▸ À faire:
**A.** Recopiez mot pour mot le passage de la tribune sur les gilets jaunes qui va de « On course le » jusqu'à « sûr de rien. » inclus.
**B.** Répondez brièvement à ces questions sur la tribune sur les gilets jaunes :
(i) Quel jour de la semaine la France « joue à se faire peur » ?
(ii) Pour le fantôme de qui se prennent certains illuminés ?
(iii) Au nom de quoi des responsables politiques ne trouvent-ils rien à redire à des agissements factieux ?

TRIBUNE – Il est entendu que la France n’est pas un pays comme les autres. Pour le pire et le meilleur. Reste à savoir dans quelle catégorie ranger le mouvement des «gilets jaunes».
Tous les samedis, la France joue à se faire peur. Dans quelques villes de l’Hexagone, des excités de tout bord s’en prennent aux symboles de la République avec une sorte d’allégresse mortifère. D’autres font le coup de poing avec les forces de l’ordre au milieu de carcasses de voitures brûlées, parmi les exhalations des gaz lacrymogènes. Excédée d’être harcelée, la police perd son sang-froid et castagne des manifestants. À Paris, voilà qu’on défonce la porte d’un ministère quand on ne cherche pas à marcher sur l’Assemblée nationale ou l’Élysée.
On course le journaliste, on s’imagine des complots à chaque nouvelle péripétie advenue, des illuminés sortis de nulle part se prennent pour le fantôme de Jaurès dans des conversations vidéo dignes des meilleures séquences des Marx Brothers et sur les réseaux sociaux, des personnes apparemment saines d’esprit, des bons pères de famille, des mères célibataires, des jeunes gens propres sur eux, en appellent tranquillement à la mort du président de la République.
On n’est plus sûr de rien.
Des acquis qu’on pensait inscrits dans le marbre du temps volent en éclats, des interdits sautent avec une désinvolture sidérante, des responsables politiques ne trouvent rien à redire à des agissements factieux, au nom de la volonté populaire, laquelle par nature ne saurait avoir tort. On s’échange des noms d’oiseaux, on s’affranchit des principes démocratiques, et dans ce grand charivari où chacune et chacun prétend être dans son bon droit, on s’accoquine avec des mouvements d’opinion qui, incapables de former un tout cohérent, somment le pouvoir en place de démissionner sans qu’on sache très exactement par qui ou par quoi le remplacer.

▸ Matériel:
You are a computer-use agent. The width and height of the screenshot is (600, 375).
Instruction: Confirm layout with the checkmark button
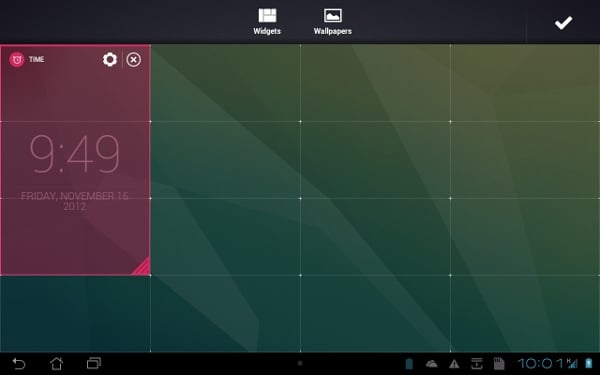point(563,23)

▸ Réponses finales:
**A.**
On course le journaliste, on s’imagine des complots à chaque nouvelle péripétie advenue, des illuminés sortis de nulle part se prennent pour le fantôme de Jaurès dans des conversations vidéo dignes des meilleures séquences des Marx Brothers et sur les réseaux sociaux, des personnes apparemment saines d’esprit, des bons pères de famille, des mères célibataires, des jeunes gens propres sur eux, en appellent tranquillement à la mort du président de la République.
On n’est plus sûr de rien.

**B.**
(i) Le samedi.
(ii) Jaurès.
(iii) Au nom de la volonté populaire.